:: Direction ::
Retype the records below exactly as they appear, starting at the line that contains "What do you see at coordinates (1215, 649)" and ending at the line that contains "(735, 102).", with both of those lines included.

************

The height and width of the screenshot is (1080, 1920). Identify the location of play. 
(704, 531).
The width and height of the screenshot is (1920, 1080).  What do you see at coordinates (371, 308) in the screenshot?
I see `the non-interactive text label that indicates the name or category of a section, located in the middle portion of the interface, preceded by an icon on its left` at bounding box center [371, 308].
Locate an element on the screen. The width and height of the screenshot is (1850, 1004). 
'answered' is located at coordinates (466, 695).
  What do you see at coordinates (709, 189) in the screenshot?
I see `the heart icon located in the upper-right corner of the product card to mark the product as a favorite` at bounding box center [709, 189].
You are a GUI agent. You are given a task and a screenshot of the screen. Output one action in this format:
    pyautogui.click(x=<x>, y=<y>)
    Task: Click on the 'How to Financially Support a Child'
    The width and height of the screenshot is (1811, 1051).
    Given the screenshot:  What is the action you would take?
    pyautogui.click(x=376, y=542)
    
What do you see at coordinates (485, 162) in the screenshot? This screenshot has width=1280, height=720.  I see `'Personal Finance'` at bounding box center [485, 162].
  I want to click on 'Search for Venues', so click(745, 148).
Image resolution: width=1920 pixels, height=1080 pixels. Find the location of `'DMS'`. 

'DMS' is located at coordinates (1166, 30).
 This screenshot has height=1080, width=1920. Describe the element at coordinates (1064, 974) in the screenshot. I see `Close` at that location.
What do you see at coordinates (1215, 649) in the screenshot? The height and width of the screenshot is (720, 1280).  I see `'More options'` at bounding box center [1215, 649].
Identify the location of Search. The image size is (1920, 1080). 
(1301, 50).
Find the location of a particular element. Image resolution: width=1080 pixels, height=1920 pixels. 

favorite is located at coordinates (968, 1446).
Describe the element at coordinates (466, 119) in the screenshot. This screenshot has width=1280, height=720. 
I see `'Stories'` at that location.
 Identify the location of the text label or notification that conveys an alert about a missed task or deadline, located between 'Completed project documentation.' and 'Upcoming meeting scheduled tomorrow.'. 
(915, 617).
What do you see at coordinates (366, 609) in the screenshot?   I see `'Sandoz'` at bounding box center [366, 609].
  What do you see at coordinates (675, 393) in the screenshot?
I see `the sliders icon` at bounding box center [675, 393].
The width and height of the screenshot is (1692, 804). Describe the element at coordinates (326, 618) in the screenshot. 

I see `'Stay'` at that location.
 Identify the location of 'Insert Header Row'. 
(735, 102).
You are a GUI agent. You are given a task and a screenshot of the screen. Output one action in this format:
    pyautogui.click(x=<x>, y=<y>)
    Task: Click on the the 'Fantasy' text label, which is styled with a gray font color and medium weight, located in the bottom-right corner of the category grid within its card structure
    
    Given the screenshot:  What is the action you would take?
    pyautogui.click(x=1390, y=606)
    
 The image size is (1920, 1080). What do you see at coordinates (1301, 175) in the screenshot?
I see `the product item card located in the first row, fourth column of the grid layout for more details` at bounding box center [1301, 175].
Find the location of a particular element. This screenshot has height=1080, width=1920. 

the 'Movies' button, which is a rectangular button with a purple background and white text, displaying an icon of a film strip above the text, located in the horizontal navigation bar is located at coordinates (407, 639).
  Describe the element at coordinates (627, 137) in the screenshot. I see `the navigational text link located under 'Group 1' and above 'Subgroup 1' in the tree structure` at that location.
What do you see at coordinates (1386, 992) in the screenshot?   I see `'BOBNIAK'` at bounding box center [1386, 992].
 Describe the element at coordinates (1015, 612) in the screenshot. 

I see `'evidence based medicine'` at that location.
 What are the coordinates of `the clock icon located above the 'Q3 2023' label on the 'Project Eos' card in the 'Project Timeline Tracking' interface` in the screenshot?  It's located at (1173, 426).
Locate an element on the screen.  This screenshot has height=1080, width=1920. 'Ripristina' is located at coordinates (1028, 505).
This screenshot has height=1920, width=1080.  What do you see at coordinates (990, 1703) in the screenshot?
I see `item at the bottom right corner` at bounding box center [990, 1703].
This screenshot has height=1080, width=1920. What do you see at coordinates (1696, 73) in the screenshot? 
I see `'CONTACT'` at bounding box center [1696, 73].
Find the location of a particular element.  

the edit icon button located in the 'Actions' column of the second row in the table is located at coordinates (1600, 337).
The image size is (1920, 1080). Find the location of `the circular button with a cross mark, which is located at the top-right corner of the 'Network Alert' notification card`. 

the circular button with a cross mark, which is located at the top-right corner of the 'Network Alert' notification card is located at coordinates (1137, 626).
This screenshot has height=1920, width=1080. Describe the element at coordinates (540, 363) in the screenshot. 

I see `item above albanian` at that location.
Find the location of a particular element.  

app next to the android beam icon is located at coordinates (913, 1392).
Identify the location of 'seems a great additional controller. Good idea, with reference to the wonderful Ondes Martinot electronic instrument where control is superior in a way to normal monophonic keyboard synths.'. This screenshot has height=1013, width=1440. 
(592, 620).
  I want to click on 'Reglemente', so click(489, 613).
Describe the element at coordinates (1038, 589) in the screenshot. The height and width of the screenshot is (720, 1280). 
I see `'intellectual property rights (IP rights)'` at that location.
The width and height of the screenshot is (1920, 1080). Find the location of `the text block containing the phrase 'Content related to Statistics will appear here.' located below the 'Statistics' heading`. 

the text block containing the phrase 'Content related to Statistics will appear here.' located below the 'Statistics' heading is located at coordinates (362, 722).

************

:: Correct result ::
What do you see at coordinates (1215, 649) in the screenshot? The height and width of the screenshot is (720, 1280).  I see `'More options'` at bounding box center [1215, 649].
Identify the location of Search. The image size is (1920, 1080). 
(1301, 50).
Find the location of a particular element. Image resolution: width=1080 pixels, height=1920 pixels. 

favorite is located at coordinates (968, 1446).
Describe the element at coordinates (466, 119) in the screenshot. This screenshot has width=1280, height=720. 
I see `'Stories'` at that location.
 Identify the location of the text label or notification that conveys an alert about a missed task or deadline, located between 'Completed project documentation.' and 'Upcoming meeting scheduled tomorrow.'. 
(915, 617).
What do you see at coordinates (366, 609) in the screenshot?   I see `'Sandoz'` at bounding box center [366, 609].
  What do you see at coordinates (675, 393) in the screenshot?
I see `the sliders icon` at bounding box center [675, 393].
The width and height of the screenshot is (1692, 804). Describe the element at coordinates (326, 618) in the screenshot. 

I see `'Stay'` at that location.
 Identify the location of 'Insert Header Row'. 
(735, 102).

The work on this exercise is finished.